Recently, HRGC has been engaged in the development of the emerging human rights norm called the Responsibility to Protect (R2P), working with the Extraordinary Chambers of the Courts of Cambodia (ECCC), drafting legal memoranda in support of the rights of non-Swana speaking tribes in Botswana, developing a Truth and Reconciliation Commission for the Aché people of Paraguay, training mid-level government officials from all over the world on genocide prevention, and developing a case before the African Commission to support the Swahili people, as well as designing a Human Rights Commission for the Interim government of Iraq.
Asylum Cases
Starting in Fall 2011, HRGC has used the human rights framework and the development of its body of work around genocide and mass atrocity prevention as a lens through which to view issues of Forced Migration and Asylum Law. The clinic is thereby able to bring a level of expertise to client representation that is unique. The asylum component of the clinic has met with great success and the high quality work of the students has resulted in a favorable resolution (i.e., asylum grants) in all cases that have been resolved to date.
Asylum cases have focused on post-conflict countries of origin where applicants have suffered discriminatory deprivation of citizenship (Ethiopia/Eritrea), political opinion (Rwanda), social group (Rwanda), imputed political opinion (Congo-Brazzaville), sexual orientation/social group (Grenada), and imputed political opinion/social group (Guinea).

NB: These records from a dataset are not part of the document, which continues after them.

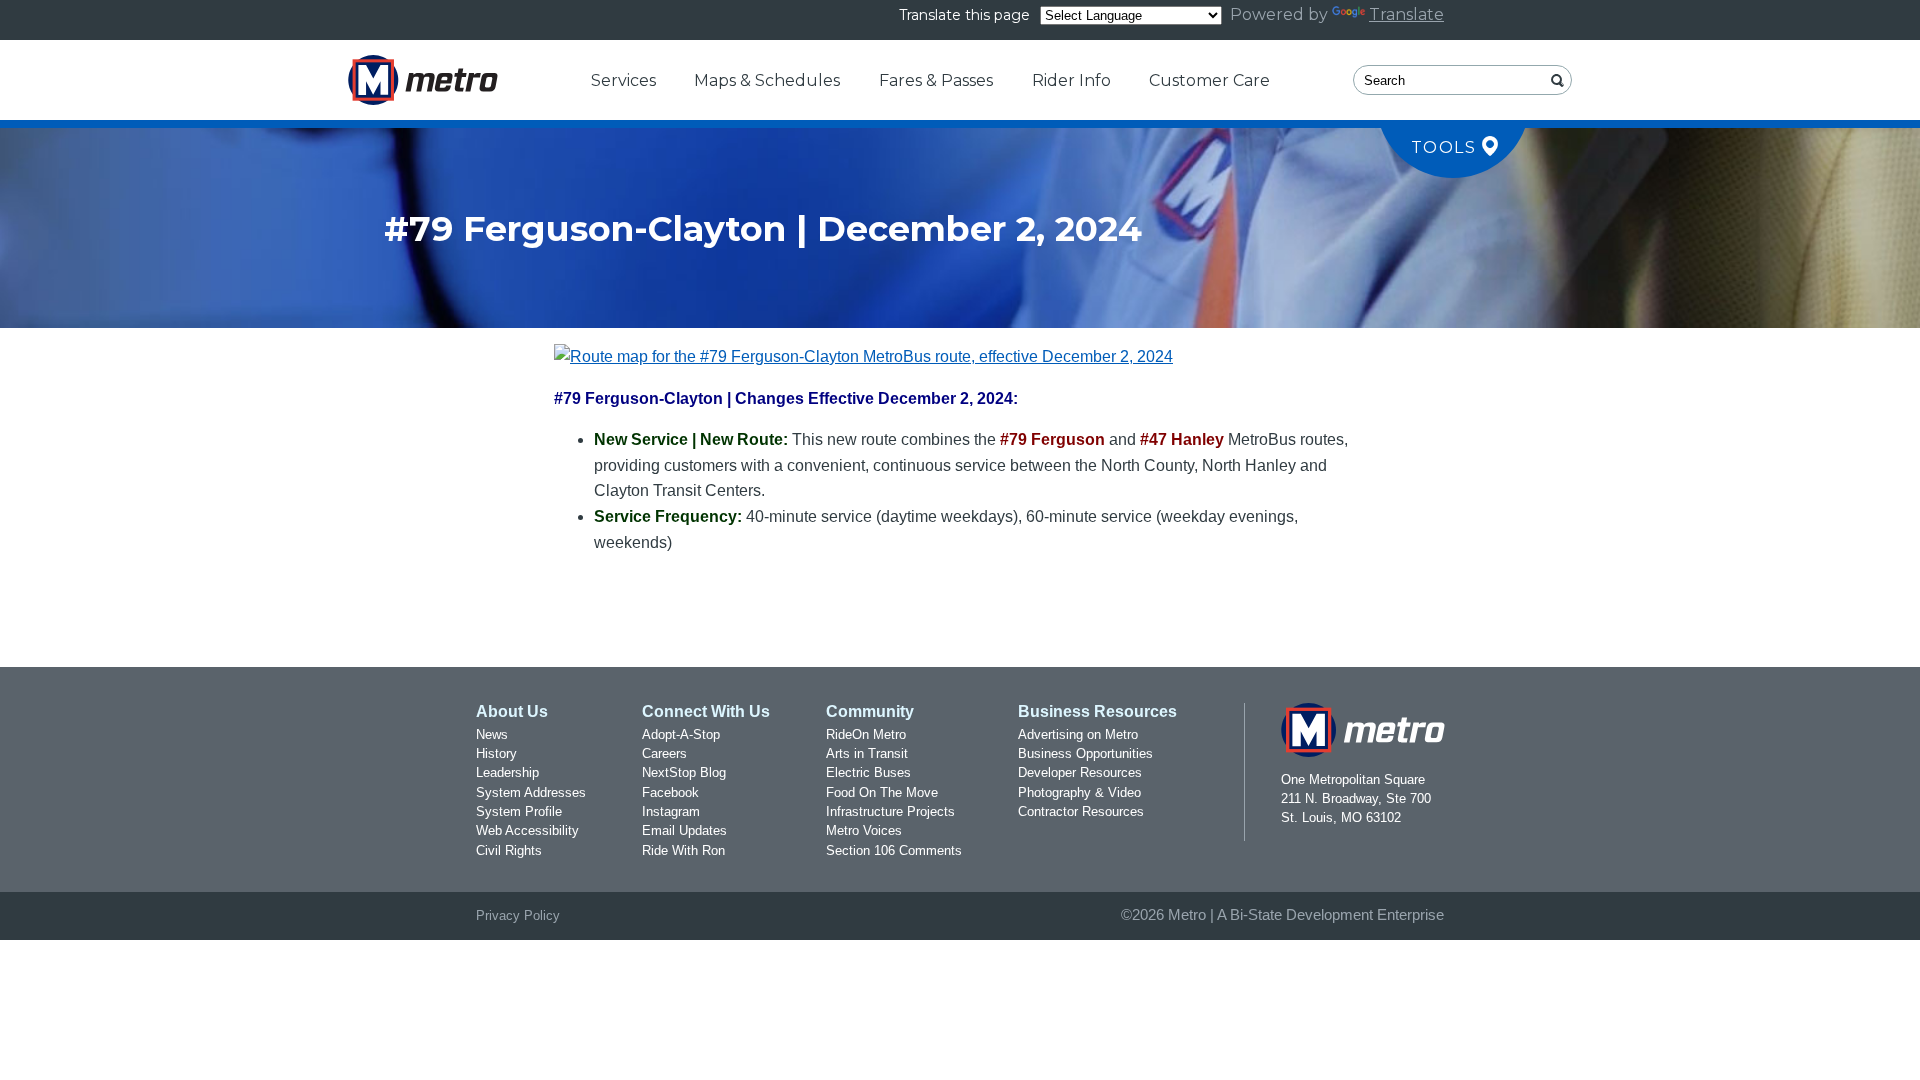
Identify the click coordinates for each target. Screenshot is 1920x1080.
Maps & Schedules (767, 80)
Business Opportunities (1085, 753)
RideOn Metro (866, 734)
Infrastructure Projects (890, 811)
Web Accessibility (527, 830)
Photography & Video (1079, 792)
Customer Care (1209, 80)
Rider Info (1071, 80)
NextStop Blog (684, 772)
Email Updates (684, 830)
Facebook (670, 792)
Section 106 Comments (894, 850)
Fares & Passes (936, 80)
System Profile (519, 811)
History (496, 753)
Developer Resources (1080, 772)
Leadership (507, 772)
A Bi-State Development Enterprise (1330, 915)
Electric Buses (868, 772)
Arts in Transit (867, 753)
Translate (1406, 14)
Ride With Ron (683, 850)
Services (623, 80)
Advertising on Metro (1078, 734)
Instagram (671, 811)
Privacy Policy (518, 915)
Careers (664, 753)
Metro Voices (864, 830)
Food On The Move (882, 792)
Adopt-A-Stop (681, 734)
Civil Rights (509, 850)
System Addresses (531, 792)
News (492, 734)
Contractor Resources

Cases have been brought before the United States Citizenship and Immigration Service Office (USCIS) and in Immigration Court (EOIR). Current cases are pending before the Board of Immigration Appeals and the Second Circuit Court of Appeals.
Asylum casework allows students to develop skills in client interviewing, client counseling, legal brief writing, drafting applicant and witness affidavits, and researching country conditions. Students learn to work with interpreters as it is often necessary to communicate with their clients. Students interview witnesses, prepare experts, and collect evidence in support of clients’ cases. Associate faculty member Dr. Barbara K. Eisold works with HRGC on psychological evaluations and brings a wealth of expertise in working with refugees and asylum seekers to the clinic. She also works with students on the impact that working with survivors of torture may have on them as practitioners.